* Required action *
Nothing but the line holding "Click the Measure tool icon" and the lines after it, through the end of the records, should be set down, each exactly as it is.

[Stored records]
==============================

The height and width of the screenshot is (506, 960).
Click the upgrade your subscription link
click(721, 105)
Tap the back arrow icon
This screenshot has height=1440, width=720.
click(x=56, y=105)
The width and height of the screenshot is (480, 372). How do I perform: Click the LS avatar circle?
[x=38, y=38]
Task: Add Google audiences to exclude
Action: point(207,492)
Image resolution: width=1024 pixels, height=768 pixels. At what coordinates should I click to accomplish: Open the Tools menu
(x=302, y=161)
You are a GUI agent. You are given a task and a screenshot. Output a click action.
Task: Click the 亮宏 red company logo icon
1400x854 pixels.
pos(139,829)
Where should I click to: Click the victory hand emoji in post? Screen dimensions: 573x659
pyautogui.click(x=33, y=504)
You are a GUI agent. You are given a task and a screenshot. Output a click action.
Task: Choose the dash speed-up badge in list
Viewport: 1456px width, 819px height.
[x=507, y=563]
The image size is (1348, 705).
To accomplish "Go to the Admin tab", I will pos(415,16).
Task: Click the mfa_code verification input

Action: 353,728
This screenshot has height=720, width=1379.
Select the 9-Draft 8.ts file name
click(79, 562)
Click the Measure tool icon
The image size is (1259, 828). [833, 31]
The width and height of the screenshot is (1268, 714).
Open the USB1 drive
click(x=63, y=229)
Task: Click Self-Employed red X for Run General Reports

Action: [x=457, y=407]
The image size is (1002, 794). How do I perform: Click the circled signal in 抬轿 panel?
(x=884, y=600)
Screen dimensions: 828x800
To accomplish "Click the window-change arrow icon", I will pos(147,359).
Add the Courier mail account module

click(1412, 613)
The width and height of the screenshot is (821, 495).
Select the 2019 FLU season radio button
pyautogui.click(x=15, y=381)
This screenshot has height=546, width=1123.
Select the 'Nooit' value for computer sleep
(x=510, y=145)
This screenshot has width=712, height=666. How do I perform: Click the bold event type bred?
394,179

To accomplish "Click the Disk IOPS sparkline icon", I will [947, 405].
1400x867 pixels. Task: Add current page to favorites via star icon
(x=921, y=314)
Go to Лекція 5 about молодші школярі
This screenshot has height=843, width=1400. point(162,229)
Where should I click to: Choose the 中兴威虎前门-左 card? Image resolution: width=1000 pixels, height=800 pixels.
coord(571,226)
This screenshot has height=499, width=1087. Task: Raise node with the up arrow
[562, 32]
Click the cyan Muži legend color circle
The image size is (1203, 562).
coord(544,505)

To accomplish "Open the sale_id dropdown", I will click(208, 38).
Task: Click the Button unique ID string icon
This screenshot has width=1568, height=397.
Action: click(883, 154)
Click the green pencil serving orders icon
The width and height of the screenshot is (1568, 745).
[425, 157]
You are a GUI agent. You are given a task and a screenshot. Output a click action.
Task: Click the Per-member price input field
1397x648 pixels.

==============================

* Your solution *
Click the Measure tool icon
The image size is (1259, 828). [833, 31]
The width and height of the screenshot is (1268, 714).
Open the USB1 drive
click(x=63, y=229)
Task: Click Self-Employed red X for Run General Reports

Action: [x=457, y=407]
The image size is (1002, 794). How do I perform: Click the circled signal in 抬轿 panel?
(x=884, y=600)
Screen dimensions: 828x800
To accomplish "Click the window-change arrow icon", I will pos(147,359).
Add the Courier mail account module

click(1412, 613)
The width and height of the screenshot is (821, 495).
Select the 2019 FLU season radio button
pyautogui.click(x=15, y=381)
This screenshot has height=546, width=1123.
Select the 'Nooit' value for computer sleep
(x=510, y=145)
This screenshot has width=712, height=666. How do I perform: Click the bold event type bred?
394,179

To accomplish "Click the Disk IOPS sparkline icon", I will [947, 405].
1400x867 pixels. Task: Add current page to favorites via star icon
(x=921, y=314)
Go to Лекція 5 about молодші школярі
This screenshot has height=843, width=1400. point(162,229)
Where should I click to: Choose the 中兴威虎前门-左 card? Image resolution: width=1000 pixels, height=800 pixels.
coord(571,226)
This screenshot has height=499, width=1087. Task: Raise node with the up arrow
[562, 32]
Click the cyan Muži legend color circle
The image size is (1203, 562).
coord(544,505)

To accomplish "Open the sale_id dropdown", I will click(208, 38).
Task: Click the Button unique ID string icon
This screenshot has width=1568, height=397.
Action: click(883, 154)
Click the green pencil serving orders icon
The width and height of the screenshot is (1568, 745).
[425, 157]
You are a GUI agent. You are given a task and a screenshot. Output a click action.
Task: Click the Per-member price input field
1397x648 pixels.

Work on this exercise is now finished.